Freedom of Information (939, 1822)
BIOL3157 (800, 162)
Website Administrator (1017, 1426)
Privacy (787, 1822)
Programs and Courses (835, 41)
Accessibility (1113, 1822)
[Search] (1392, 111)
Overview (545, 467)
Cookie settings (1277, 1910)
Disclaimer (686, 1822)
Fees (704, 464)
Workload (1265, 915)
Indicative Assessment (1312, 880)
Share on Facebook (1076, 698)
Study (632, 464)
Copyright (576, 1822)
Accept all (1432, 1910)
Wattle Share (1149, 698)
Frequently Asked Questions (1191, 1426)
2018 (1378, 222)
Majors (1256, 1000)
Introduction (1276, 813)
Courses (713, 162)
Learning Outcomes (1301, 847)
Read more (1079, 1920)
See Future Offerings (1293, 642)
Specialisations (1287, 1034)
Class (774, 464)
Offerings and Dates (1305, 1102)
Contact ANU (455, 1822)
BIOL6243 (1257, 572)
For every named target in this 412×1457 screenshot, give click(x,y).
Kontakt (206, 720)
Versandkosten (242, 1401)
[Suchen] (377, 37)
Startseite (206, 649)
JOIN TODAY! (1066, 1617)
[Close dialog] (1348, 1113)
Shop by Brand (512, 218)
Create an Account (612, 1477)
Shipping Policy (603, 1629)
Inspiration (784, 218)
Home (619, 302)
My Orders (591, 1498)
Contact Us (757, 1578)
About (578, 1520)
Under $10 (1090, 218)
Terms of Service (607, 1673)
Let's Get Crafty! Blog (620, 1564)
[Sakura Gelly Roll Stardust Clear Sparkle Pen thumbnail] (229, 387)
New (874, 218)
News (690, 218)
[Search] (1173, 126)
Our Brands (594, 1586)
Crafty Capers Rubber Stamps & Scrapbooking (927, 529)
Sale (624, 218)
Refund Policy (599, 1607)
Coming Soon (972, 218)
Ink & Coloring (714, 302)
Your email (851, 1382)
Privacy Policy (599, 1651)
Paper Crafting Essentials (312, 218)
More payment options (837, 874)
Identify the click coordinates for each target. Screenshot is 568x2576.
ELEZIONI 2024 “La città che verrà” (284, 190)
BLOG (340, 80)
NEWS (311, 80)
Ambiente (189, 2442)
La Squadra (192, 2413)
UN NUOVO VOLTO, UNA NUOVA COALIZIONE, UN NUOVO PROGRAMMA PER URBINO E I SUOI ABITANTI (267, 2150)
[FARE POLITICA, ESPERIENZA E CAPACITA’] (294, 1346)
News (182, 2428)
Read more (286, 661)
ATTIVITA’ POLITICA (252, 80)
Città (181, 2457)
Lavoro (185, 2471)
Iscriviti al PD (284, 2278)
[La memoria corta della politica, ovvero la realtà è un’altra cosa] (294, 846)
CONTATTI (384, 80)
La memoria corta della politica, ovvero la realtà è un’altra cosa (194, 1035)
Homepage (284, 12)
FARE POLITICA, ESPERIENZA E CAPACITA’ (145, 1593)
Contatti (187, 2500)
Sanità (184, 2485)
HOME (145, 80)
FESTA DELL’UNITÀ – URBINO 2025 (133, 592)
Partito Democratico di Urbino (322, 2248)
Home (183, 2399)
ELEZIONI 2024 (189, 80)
------------------------------------------------------------------------
_What needs to be done:_ Could you filter the material above and copy each line that holds the word "CAPACITA"?

_Solution to the exercise:_
[FARE POLITICA, ESPERIENZA E CAPACITA’] (294, 1346)
FARE POLITICA, ESPERIENZA E CAPACITA’ (145, 1593)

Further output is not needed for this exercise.